昔々、飛行機は本当は飛んでいなくて、乗った時点で周りのセットが変わってどこか違うところに行った気にさせられてると思ったりしたことがある。
見えるのは飛行機の小窓から見える世界だけ。
そんなことはありえないのだけど、家の窓の外の景色を見ながら、ふと思い出した。
旅したことはその瞬間は体験だけど、旅を終えた瞬間から過去になり、旅は記憶になる。
記憶とは鮮明で、曖昧である。
一度も海外に行ったことがない人が、海の向こうのことを想い、そこに自分が居ることを想像したなら、それも旅である。
遥々、海を渡ってきた珈琲豆で薫り高く珈琲を淹れて味わった時、アフリカや中南米の景色がふと浮かぶ。
世界各国から海を越えてやってきたスパイスたちを鍋の油にジュッと入れたなら、瞬間に広がる香りで、異国の旅に脳はすっ飛んでいく。
今はスマホで、世界各国のこの瞬間に現地で流れているラジオをこの部屋で流し意識を現地へ飛ばすこともできる。
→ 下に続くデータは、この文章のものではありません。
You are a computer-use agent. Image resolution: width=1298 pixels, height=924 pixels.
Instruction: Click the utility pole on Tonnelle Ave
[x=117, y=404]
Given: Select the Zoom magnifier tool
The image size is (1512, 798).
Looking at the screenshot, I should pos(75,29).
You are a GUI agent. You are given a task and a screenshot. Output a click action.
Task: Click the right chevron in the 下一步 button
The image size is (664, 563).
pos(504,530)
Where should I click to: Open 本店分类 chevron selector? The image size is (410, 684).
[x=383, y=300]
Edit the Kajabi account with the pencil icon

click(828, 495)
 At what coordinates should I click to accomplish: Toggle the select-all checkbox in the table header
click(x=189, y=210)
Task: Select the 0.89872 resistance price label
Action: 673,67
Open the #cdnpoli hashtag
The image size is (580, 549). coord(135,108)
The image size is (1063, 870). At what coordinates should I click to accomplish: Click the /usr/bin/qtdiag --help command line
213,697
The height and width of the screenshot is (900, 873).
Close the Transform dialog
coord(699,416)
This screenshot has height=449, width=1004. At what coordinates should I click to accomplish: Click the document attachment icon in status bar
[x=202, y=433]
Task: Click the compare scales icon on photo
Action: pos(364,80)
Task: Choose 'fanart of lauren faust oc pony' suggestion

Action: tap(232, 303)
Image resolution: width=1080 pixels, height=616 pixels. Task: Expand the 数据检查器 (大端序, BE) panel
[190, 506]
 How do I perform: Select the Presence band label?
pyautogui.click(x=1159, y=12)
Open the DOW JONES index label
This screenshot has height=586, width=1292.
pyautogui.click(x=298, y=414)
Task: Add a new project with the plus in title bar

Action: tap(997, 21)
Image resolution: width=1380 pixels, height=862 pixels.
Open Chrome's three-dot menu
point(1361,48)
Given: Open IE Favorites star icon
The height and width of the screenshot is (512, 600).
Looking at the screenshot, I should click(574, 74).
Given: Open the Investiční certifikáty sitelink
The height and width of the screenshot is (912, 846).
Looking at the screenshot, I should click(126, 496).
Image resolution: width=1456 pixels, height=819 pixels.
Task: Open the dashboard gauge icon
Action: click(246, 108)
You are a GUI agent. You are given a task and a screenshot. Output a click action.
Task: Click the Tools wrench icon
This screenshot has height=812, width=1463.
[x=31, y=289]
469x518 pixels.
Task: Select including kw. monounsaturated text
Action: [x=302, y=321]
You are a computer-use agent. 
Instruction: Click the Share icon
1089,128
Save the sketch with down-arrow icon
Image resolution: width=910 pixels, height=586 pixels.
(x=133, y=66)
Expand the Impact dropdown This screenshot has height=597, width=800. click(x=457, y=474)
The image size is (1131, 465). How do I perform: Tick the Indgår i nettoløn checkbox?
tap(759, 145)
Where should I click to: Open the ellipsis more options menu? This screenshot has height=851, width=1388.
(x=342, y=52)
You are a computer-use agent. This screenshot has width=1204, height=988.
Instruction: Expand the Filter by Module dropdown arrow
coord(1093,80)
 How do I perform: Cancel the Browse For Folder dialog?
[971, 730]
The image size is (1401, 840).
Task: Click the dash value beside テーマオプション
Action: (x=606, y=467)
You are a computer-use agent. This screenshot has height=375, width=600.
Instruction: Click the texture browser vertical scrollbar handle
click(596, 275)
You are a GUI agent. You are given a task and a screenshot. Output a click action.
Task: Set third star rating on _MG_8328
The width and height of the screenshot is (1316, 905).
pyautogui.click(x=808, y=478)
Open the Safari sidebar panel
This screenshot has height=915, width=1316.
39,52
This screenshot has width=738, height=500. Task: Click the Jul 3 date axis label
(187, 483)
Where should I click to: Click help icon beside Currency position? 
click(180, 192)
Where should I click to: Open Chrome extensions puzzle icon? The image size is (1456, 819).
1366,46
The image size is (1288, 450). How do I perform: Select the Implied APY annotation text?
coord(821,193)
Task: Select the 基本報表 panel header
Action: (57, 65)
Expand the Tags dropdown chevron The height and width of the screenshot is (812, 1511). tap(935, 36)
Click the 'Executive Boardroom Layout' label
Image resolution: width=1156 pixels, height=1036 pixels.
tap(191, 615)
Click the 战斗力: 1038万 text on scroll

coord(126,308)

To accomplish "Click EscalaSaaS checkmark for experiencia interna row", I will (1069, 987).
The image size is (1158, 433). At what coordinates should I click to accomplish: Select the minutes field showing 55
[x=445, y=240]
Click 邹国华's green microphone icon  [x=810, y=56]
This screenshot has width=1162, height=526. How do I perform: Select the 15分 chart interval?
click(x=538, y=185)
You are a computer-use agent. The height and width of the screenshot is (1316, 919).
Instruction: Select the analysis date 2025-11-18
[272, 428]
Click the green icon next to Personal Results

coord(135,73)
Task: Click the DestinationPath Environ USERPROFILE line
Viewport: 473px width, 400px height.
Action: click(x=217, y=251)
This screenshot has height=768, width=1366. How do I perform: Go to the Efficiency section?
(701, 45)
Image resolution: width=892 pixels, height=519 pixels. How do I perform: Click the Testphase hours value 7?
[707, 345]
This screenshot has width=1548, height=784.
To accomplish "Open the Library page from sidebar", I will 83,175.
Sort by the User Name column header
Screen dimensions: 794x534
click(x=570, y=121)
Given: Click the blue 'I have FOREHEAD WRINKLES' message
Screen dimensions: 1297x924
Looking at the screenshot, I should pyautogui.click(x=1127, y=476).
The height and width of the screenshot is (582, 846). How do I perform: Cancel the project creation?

旅は「体験」であり、「記憶」であり、「想像」である。
いつでもどこでも旅の入り口はある。
そして掴んでは消える夢のようでもある。
また旅して、海外の土地に足を着けて、全身で土地の空気を感じて吸い込んだ時、今この部屋で旅を想った気持ちを思い出すだろう。
そして懐かしく思うだろう。
窓の外の景色を見ながら、今はそんなことを考えている。